Publication of topless photos of Britain's Prince William's wife, Kate, must be stopped, an attorney told a French court, which said it would rule Tuesday.
The duke and duchess of Cambridge were "profoundly shocked and troubled" by the photos' publication, said attorney Aurelien Hamelle, who asked for an injunction against further publication and said French gossip magazine Closer also should be fined.
Closer published photos of Kate Friday without a swimsuit top during a vacation at a private villa in France's southeastern Provence region on the Mediterranean near Italy.
"In what name did this magazine publish these shocking photos?" Hamelle asked. "It was certainly not in the name of information. This has no place on the cover of a magazine or even in an article in a magazine."
William and Kate, both 30, were at "a holiday place, a private house" and "had a right to be there out of the public eye," he said. "They could not be seen by the naked eye by someone passing -- they could only be seen by a [camera] lens, and that is the problem."
Kate was "violated" by the photos' publication, Hamelle said. "She is a young woman, not an object," he said.
"The humiliation of the duchess has evoked memories of the tragedy of Princess Diana," William's mother, Hamelle told the court in the Paris suburb of Nanterre.
Diana was killed in a Paris tunnel car crash Aug. 31, 1997 -- almost 15 years to the day before the topless Kate photos were taken. Diana's car was being chased by paparazzi at the time of the accident.
Hamelle told the court he wanted $6,550 in damages from Closer in addition to the injunction. He additionally sought $13,100 a day from Closer for each day the injunction is not respected and $131,000 if Closer sells the photos.
Closer attorney Delphine Pando told the court Closer didn't own the photos so it couldn't sell them.
"The photos are out there," she said. "If a TV program wants to show an image of this [magazine] edition, it's got nothing to do with us."
Closer had no intention of republishing the photographs but had no control over the agency that had them, Pando said.
She added the storm over the photos -- which she called a "disproportionate response" to their publication -- was created by the royal couple, not the magazine.
"The damage came from the direct declaration of the couple," she said, asking the judge to throw out the case.
The court said it would announce its decision at noon Paris time (6 a.m. EDT).
On Monday, the same day of the legal arguments, Closer's Italian sister publication, Chi, published the same pictures as Closer, plus a previously unseen image, in a 26-page special issue under the headline, "The Queen is Naked."

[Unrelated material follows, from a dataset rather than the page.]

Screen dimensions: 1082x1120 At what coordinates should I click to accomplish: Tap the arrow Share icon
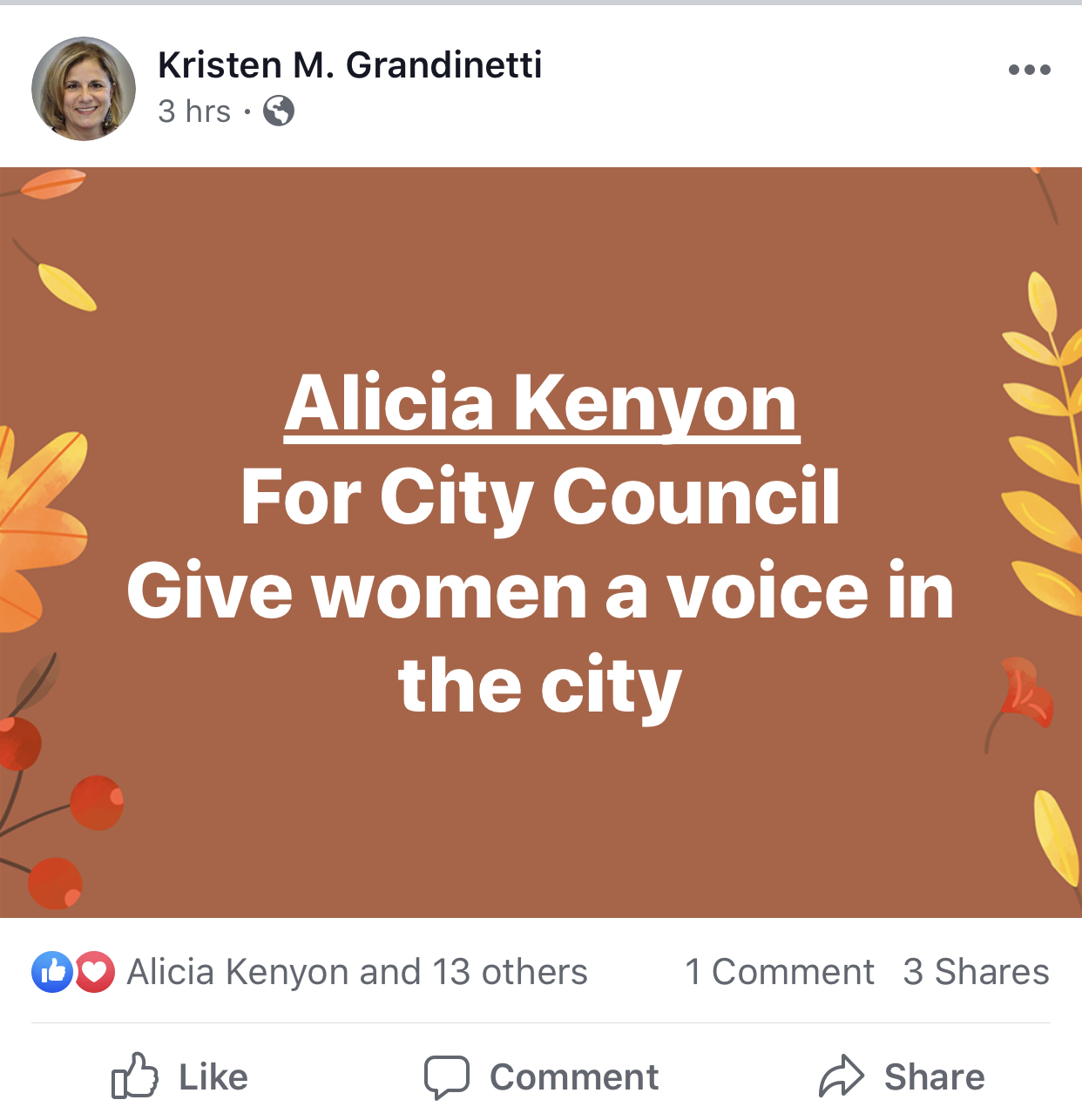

Both magazines are published by Arnoldo Mondadori Editore, Italy's biggest publisher, owned former Prime Minister Silvio Berlusconi.

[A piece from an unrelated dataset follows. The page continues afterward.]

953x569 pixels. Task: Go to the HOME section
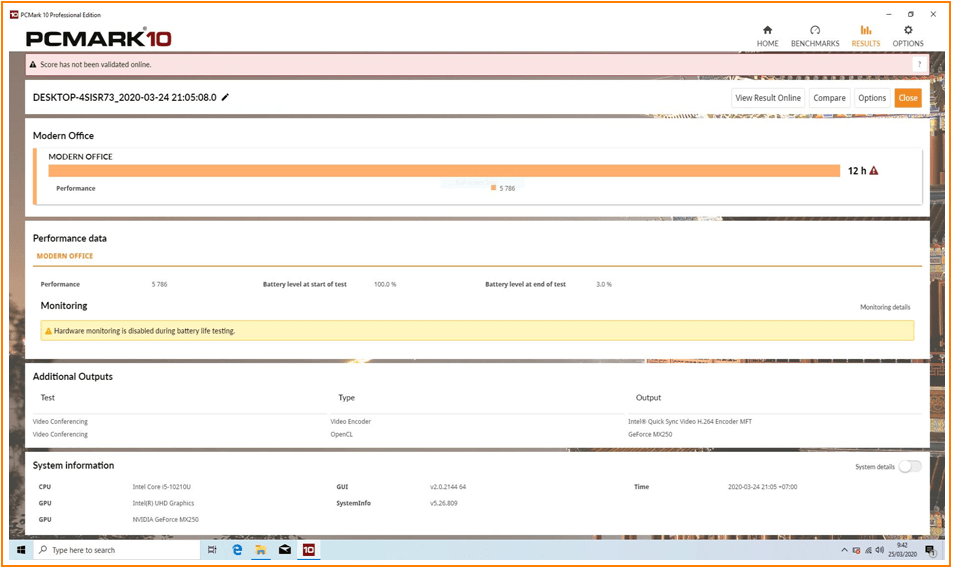767,36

Irish tabloid the Irish Daily Star published 10 other topless Kate photos from the same set Saturday, prompting Ireland's justice minister to promise a review of Ireland's privacy laws. Star editor Michael O'Kane was suspended while an internal investigation was carried out into the decision to run the photos.
The newspaper was under threat of closure since publishing the pictures, British newspaper The Guardian reported.